26 July 2017
King David: life and soul of the Psalter
In a recent Twitter poll by @BLMedieval, 989 voters resoundingly agreed that, out of a choice of four medieval saints, the best to invite to a summer party would be King David (his knack for the harp being stuff of legend). In tribute to this endearing decision — which spurned St Lawrence and his griddle, St John the Baptist and his lamb, and St Catherine with her wheel (for the pyrotechnics) — we thought it would be interesting to look at images of David and his harp in the decorated initial ‘B’ of medieval Psalters. Sometimes it demands great concentration to decipher letters decorated with scenes (historiated initials) but some have such delicately crafted meanings that the rewards are well worth it. They can be visual puzzles, with a message.

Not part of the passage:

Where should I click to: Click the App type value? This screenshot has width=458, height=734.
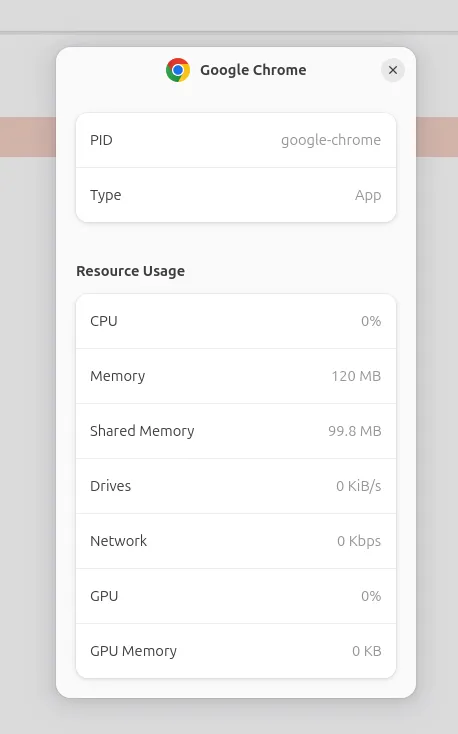(368, 195)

A decorated initial for Psalm 1 with an image of King David and his harp: Harley MS 4804/1, f. 4r (detail). Chartres, 1st half of the 12th century.
Psalm 1 in the Vulgate Bible opens Beatus Vir, ‘Blessed is the man’. The text proceeds, ‘who hath not walked in the counsel of the ungodly, nor stood in the way of sinners, nor sat in the chair of pestilence.’ The Psalms, widely believed to have been composed by King David himself, were recited by monks each day in religious services and the words were absorbed in the memory; they could have fallen out of diligent monastic mouths without a second thought. Psalters (books of the Psalms with prayers and other texts) were produced as stand-alone volumes, so the first words of Psalm 1 also mark the beginning of the heart of the book. Decorated initials at the start of major divisions helped the reader to navigate the manuscript and inspired a meditative spirit, reminding the reader to contemplate the familiar text.
In England and France, from the mid-11th century, initials were often inhabited by the author of the Psalms, namely our coveted dinner party guest, King David.
A decorated initial containing an image of King David and his harp beneath a male figure representing the subject of the Psalm: Arundel MS 60, f. 13r (detail). Winchester, 4th quarter of the 11th century
In a Psalter from late 11th-century Winchester, the initial ‘B’ shows two figures suspended in and inhabiting ornate vegetal scrolls. The lower figure holds a harp on his lap and wears a crown. He looks across to the words of the Psalm. Here is David. The figure above perhaps represents the blessed man discussed by the Psalm.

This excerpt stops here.